Sunday, 12 May 2013
THE BEAT OF THE EARTH
Self Release 1967
01. This Is An Artistic Statement Part 1
02. This Is An Artistic Statement Part 2
This month is dedicated to hippie visionary and outsider music cult figure, Phil Pearlman.
While attending university in California, Pearlman put together a loose collective of friends and musicians for an art project. The band and album was to be called The Beat Of The Earth.
This music is two sides of real sixties free expression improvisation. Former member Karen Darby describes it as such :
"Unstructured, stream of consciousness, riffs and rhythms, celebration of each individual musician by allowing spontaneous expression based on group orchestrated effort, without orchestrated (written) music."
The record had a pressing of 500 and Pearlman distributed it by handing it out to hitch-hikers, telling them to pass it on. Right on!
THE BEAT OF THE EARTH - OUR STANDARD THREE MINUTE TUNE
Self Release 1994 (Recorded 1967)
1. Part 1
2. Part 2
Although The Beat Of The Earth only ever had two recording sessions, they produced outtakes alongside what was released on the debut.
In 1994 Phil Pearlman dug out the session reels, cleaned them up and released this second album.

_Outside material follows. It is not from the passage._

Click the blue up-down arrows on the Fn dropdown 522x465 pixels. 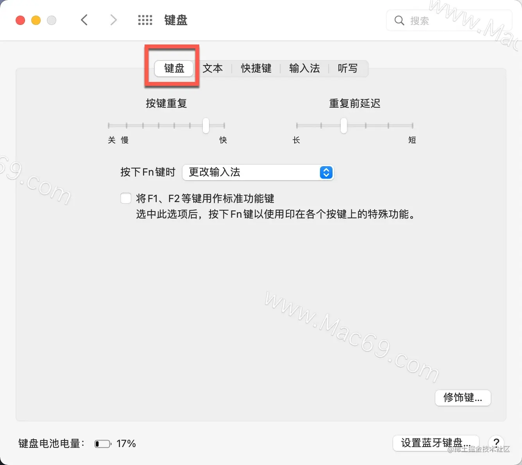point(326,172)
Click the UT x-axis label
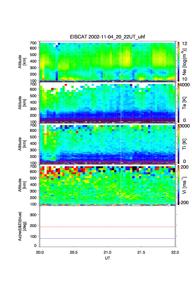Viewport: 192px width, 288px height. tap(108, 258)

More improvised freak outery.
For an excellent article on this period of Phil Pearlman's life, including the interview with Karen Darby, go here :
http://www.lysergia.com/LamaWorkshop/Bote/lamaBeatOfTheEarth.htm
THE ELECTRONIC HOLE
Self Release 1970
1. The Golden Hill Part I
2. The Golden Hill Part II
3. The Golden Hill Part III
4. The Golden Hill Part IV
5. Love Will Find A Way Part I
6. Love Will Find A Way Part II
7. Love Will Find A Way Part III
Three years have passed since the Beat Of The Earth album. The band played a handful of happenings but now Phil Pearlman takes a new direction.
It's unclear what these recordings were to designed for. Rehearsal for a show? Demos for an album? There are new musicians here and they sound unfamiliar with one another and the material. Drums fall out of time, vocals are off key and the whole thing is really lo-fi.
But there is something going on here...
Gone is the free folk experimental explosions, in is acid rock and loose folk rhythms. At times this sounds like a time travelling Spacemen 3. Things get good on the fuzzier, more droning tracks.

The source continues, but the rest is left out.